Due to time restrictions, rules to cover the other commands---and all their option combinations---were not implemented. The fact that the general use of Hypothesis uncovered many bugs does however suggest that doing so would be extremely useful.

* Evaluation
  coinflip currently implements 9 randomness tests from SP800-22, and 5 more tests still need to be implemented. The tests are relatively simple to write, but a lot of effort was spent making the tests user-friendly, with features not present in other suites such as warnings ([[*Warnings]]) and descriptive results ([[*Results]]).
  
  I personally enjoy using the command-line interface, but the unique approach of stores ([[*Stores]]) needs to be tested with real end-users to see if the workflow is easier to grasp in comparison to the other suites.
  
  The use of Hypothesis gives me confidence in the practical accuracy of coinflip's randomness tests ([[*Generating test cases]]). The potential of wholly comparing coinflip's randomness tests to popular suites can establish coinflip as battle-tested, even if I myself have no real background in statistics or cryptography.
  
  So coinflip does require more work to meet my aspirations, however the groundwork laid out in this report should make further work fairly straightforward. There are many opportunities presented in randomness testing which coinflip has sought to explore, and I believe in time this project's innovative features will be invaluable for various use cases: hobbyists completely new to randomness testing; professionals testing RNGs used in cryptographic applications; and companies that desire randomness testing in their machine learning pipelines.

  \pagebreak
  bibliographystyle:ieeetr
  bibliography:refs.bib

  \pagebreak
  \appendix
* /Monobits/ report
  RNG output sample used as the /Monobits/ test input:
  #+begin_src text
    10000111 10001001 00100111 00010011
    11110111 00101011 00000100 10010010
    10100111 11100000 11101010 01001111
    10001111 111
  #+end_src

  The number of occurrences for the 0 and 1 values are found and the difference is calculated.

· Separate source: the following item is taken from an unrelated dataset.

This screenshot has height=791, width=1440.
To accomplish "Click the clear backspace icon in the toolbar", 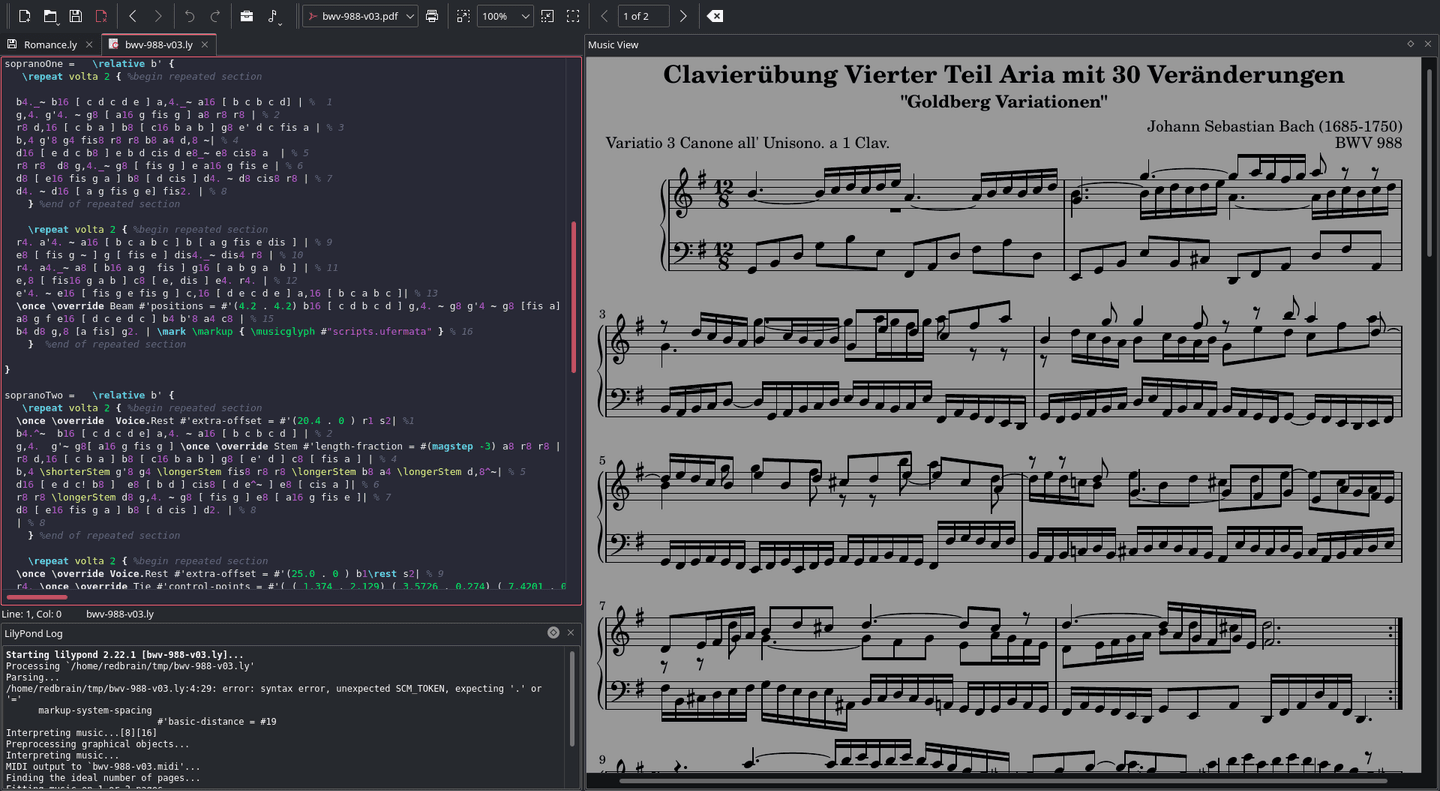I will click(x=714, y=16).
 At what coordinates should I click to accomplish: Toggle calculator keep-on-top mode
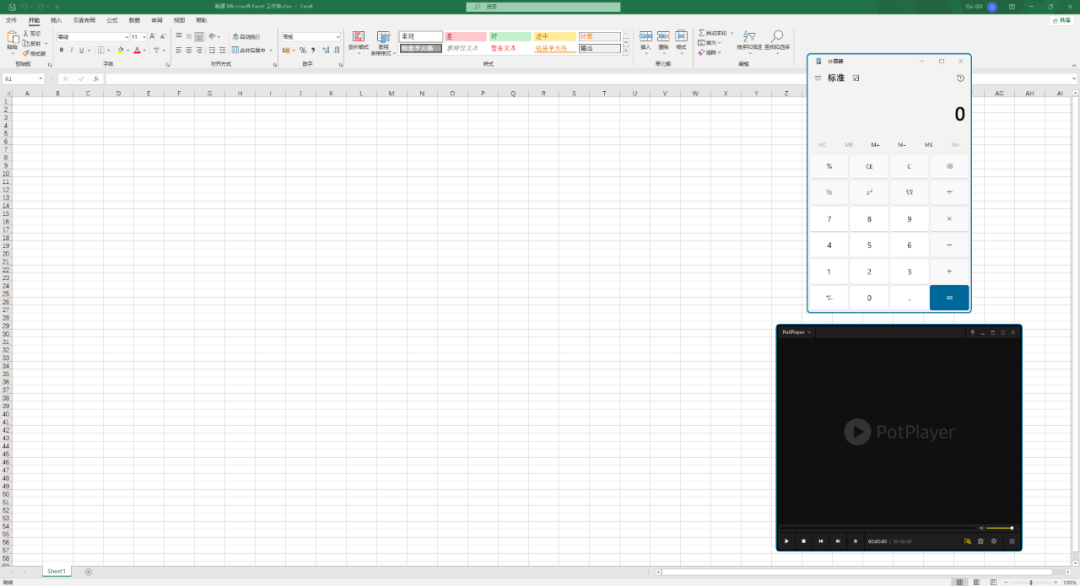[856, 78]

  [[./images/occurences.png]]

  We can compare this to the hypothetical output of a truly random RNG. A question is asked---how likely would such a RNG produce a sequence with at least a difference of 11 between the occurrences of binary values?

  The likelihood would decrease with higher differences, assuming that random outputs tends towards uniformity. Such a distribution would follow a half-normal distribution (i.e. a bell-curve shape, but with it's left side flipped and added to the right).

  To compare the difference of 11 with this reference distribution, we first normalise it by dividing it by the square root of the sequences length, 107. This results in a reference statistic of 1.06.


  [[./images/prob_density.png]]
  
  Finding the cumulative likelihood a true RNG would have such a difference or greater comes to a p-value of 0.288. The lower the p-value, the less confident we can say that this data is random.

  \pagebreak
* /Longest Run within Block/ probabilities exploration

  [[./images/maxlen_probs_exploration_part1.png]]
  [[./images/maxlen_probs_exploration_part2.png]]

  \pagebreak
* coinflip package files tree
  #+begin_latex latex
  \begin{forest}
    for tree={
      font=\ttfamily,
      grow'=0,
      child anchor=west,
      parent anchor=south,
      anchor=west,
      calign=first,
      edge path={
        \noexpand\path [draw, \forestoption{edge}]
        (!u.south west) +(7.5pt,0) |- node[fill,inner sep=1.25pt] {} (.child anchor)\forestoption{edge label};
      },
      before typesetting nodes={
        if n=1
          {insert before={[,phantom]}}
          {}
      },
      fit=band,
      before computing xy={l=15pt},
    }
  [src/
    [coinflip/
      [cli.py]
      [store.py]
      [tests\_runner.py]
      [generators.py]
      [randtests/
        [frequency.py]
        [runs.py]
        [matrix.py]
        [fourier.py]
        [template.py]
        [universal.py]
        [\_collections.py]
        [\_decorators.py]
        [\_exceptions.py]
        [\_pprint.py]
        [\_result.py]
        [\_tabulate.py]
        [\_testutils.py]
      ]
    ]
  ]
  \end{forest}
  #+end_latex
  \pagebreak
* Command-line interface state machine
  #+begin_src python
    class CliRoutes(RuleBasedStateMachine):
        """State machine for routes taken via the CLI

        Specifies a state machine representation of the CLI to be used in
        model-based testing.

        Notes
        -----
        Read the `hypothesis stateful guide
        <https://hypothesis.readthedocs.io/en/latest/stateful.html>`_ for help on
        understanding and modifying this state machine.
        """

        def __init__(self):
            super(CliRoutes, self).__init__()

            self.runner = CliRunner()

        stores = Bundle("stores")

        @rule(target=stores, sequence=mixedbits())
        def add_store(self, sequence):
            """Mock data files and load them into initialised stores"""
            datafile = NamedTemporaryFile()
            with datafile as f:
                for x in sequence:
                    x_bin = str(x).encode("utf-8")
                    line = x_bin + b"\n"
                    f.write(line)

                f.seek(0)
                result = self.runner.invoke(cli.load, [f.name])

            store_msg = r_storename.search(result.stdout)
            store = store_msg.group(1)

            return store

        @rule(store=stores)
        def find_store_listed(self, store):
            """Check if initialised stores are listed"""
            result = self.runner.invoke(cli.ls)
            assert re.search(store, result.stdout)

        @rule(store=consumes(stores))
        def remove_store(self, store):
            """Remove stores and check they're not listed"""
            rm_result = self.runner.invoke(cli.rm, [store])
            assert rm_result.exit_code == 0

            ls_result = self.runner.invoke(cli.ls)
            assert not re.search(store, ls_result.stdout)
  #+end_src